Return the records exactly as they are.

Start of GIVEN DATA

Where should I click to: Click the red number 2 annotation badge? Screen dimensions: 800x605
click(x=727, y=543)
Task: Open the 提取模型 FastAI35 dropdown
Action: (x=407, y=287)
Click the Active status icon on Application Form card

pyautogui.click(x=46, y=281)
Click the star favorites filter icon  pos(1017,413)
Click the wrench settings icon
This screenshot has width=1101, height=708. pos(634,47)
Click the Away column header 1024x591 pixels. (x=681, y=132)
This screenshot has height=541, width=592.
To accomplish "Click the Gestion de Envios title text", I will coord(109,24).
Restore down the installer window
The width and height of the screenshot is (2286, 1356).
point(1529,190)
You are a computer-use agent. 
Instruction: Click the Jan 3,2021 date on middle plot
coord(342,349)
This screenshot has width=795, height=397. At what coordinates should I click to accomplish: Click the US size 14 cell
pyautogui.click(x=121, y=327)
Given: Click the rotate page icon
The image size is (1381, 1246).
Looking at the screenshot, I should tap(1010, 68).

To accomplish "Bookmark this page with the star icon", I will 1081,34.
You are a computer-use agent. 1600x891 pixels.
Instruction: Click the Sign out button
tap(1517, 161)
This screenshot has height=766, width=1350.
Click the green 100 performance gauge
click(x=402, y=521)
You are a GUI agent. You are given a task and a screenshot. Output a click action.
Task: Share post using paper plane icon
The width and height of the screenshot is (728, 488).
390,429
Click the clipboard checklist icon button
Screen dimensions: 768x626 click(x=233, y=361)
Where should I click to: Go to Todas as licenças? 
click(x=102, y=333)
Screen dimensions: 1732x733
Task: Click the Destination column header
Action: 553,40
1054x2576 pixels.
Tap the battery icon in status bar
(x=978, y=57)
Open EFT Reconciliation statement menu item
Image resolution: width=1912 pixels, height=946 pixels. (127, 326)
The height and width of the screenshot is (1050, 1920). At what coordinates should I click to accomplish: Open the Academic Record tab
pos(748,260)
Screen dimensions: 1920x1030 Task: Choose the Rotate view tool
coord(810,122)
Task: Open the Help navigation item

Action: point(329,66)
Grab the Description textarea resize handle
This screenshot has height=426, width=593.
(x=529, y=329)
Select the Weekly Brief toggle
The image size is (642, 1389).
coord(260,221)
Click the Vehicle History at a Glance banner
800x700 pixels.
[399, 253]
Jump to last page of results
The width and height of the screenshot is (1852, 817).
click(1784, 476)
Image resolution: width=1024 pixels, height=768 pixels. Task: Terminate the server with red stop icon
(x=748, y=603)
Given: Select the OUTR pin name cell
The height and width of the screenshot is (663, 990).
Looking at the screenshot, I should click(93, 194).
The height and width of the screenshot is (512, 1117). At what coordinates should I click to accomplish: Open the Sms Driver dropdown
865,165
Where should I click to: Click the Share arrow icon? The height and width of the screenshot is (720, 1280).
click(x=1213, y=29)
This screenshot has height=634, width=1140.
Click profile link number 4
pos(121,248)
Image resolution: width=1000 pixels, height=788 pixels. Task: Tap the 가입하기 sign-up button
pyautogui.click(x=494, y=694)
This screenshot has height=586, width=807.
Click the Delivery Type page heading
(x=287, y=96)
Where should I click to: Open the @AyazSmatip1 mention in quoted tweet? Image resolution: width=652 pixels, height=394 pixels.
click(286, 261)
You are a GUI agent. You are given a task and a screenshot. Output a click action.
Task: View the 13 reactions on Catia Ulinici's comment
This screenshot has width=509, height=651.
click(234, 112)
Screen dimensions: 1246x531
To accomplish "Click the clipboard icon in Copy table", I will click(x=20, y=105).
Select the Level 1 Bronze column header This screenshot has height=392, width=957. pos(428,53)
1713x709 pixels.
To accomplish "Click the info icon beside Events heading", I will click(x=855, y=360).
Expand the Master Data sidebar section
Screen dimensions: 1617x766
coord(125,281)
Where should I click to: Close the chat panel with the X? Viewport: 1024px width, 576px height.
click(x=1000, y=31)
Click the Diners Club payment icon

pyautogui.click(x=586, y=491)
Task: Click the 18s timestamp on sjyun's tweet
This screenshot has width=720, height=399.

End of GIVEN DATA

RESPONSE FOR THIS EXERCISE ::
Where should I click to: Click the red number 2 annotation badge? Screen dimensions: 800x605
click(x=727, y=543)
Task: Open the 提取模型 FastAI35 dropdown
Action: (x=407, y=287)
Click the Active status icon on Application Form card

pyautogui.click(x=46, y=281)
Click the star favorites filter icon  pos(1017,413)
Click the wrench settings icon
This screenshot has width=1101, height=708. pos(634,47)
Click the Away column header 1024x591 pixels. (x=681, y=132)
This screenshot has height=541, width=592.
To accomplish "Click the Gestion de Envios title text", I will coord(109,24).
Restore down the installer window
The width and height of the screenshot is (2286, 1356).
point(1529,190)
You are a computer-use agent. 
Instruction: Click the Jan 3,2021 date on middle plot
coord(342,349)
This screenshot has width=795, height=397. At what coordinates should I click to accomplish: Click the US size 14 cell
pyautogui.click(x=121, y=327)
Given: Click the rotate page icon
The image size is (1381, 1246).
Looking at the screenshot, I should tap(1010, 68).

To accomplish "Bookmark this page with the star icon", I will 1081,34.
You are a computer-use agent. 1600x891 pixels.
Instruction: Click the Sign out button
tap(1517, 161)
This screenshot has height=766, width=1350.
Click the green 100 performance gauge
click(x=402, y=521)
You are a GUI agent. You are given a task and a screenshot. Output a click action.
Task: Share post using paper plane icon
The width and height of the screenshot is (728, 488).
390,429
Click the clipboard checklist icon button
Screen dimensions: 768x626 click(x=233, y=361)
Where should I click to: Go to Todas as licenças? 
click(x=102, y=333)
Screen dimensions: 1732x733
Task: Click the Destination column header
Action: 553,40
1054x2576 pixels.
Tap the battery icon in status bar
(x=978, y=57)
Open EFT Reconciliation statement menu item
Image resolution: width=1912 pixels, height=946 pixels. (127, 326)
The height and width of the screenshot is (1050, 1920). At what coordinates should I click to accomplish: Open the Academic Record tab
pos(748,260)
Screen dimensions: 1920x1030 Task: Choose the Rotate view tool
coord(810,122)
Task: Open the Help navigation item

Action: point(329,66)
Grab the Description textarea resize handle
This screenshot has height=426, width=593.
(x=529, y=329)
Select the Weekly Brief toggle
The image size is (642, 1389).
coord(260,221)
Click the Vehicle History at a Glance banner
800x700 pixels.
[399, 253]
Jump to last page of results
The width and height of the screenshot is (1852, 817).
click(1784, 476)
Image resolution: width=1024 pixels, height=768 pixels. Task: Terminate the server with red stop icon
(x=748, y=603)
Given: Select the OUTR pin name cell
The height and width of the screenshot is (663, 990).
Looking at the screenshot, I should click(93, 194).
The height and width of the screenshot is (512, 1117). At what coordinates should I click to accomplish: Open the Sms Driver dropdown
865,165
Where should I click to: Click the Share arrow icon? The height and width of the screenshot is (720, 1280).
click(x=1213, y=29)
This screenshot has height=634, width=1140.
Click profile link number 4
pos(121,248)
Image resolution: width=1000 pixels, height=788 pixels. Task: Tap the 가입하기 sign-up button
pyautogui.click(x=494, y=694)
This screenshot has height=586, width=807.
Click the Delivery Type page heading
(x=287, y=96)
Where should I click to: Open the @AyazSmatip1 mention in quoted tweet? Image resolution: width=652 pixels, height=394 pixels.
click(286, 261)
You are a GUI agent. You are given a task and a screenshot. Output a click action.
Task: View the 13 reactions on Catia Ulinici's comment
This screenshot has width=509, height=651.
click(234, 112)
Screen dimensions: 1246x531
To accomplish "Click the clipboard icon in Copy table", I will click(x=20, y=105).
Select the Level 1 Bronze column header This screenshot has height=392, width=957. pos(428,53)
1713x709 pixels.
To accomplish "Click the info icon beside Events heading", I will click(x=855, y=360).
Expand the Master Data sidebar section
Screen dimensions: 1617x766
coord(125,281)
Where should I click to: Close the chat panel with the X? Viewport: 1024px width, 576px height.
click(x=1000, y=31)
Click the Diners Club payment icon

pyautogui.click(x=586, y=491)
Task: Click the 18s timestamp on sjyun's tweet
This screenshot has width=720, height=399.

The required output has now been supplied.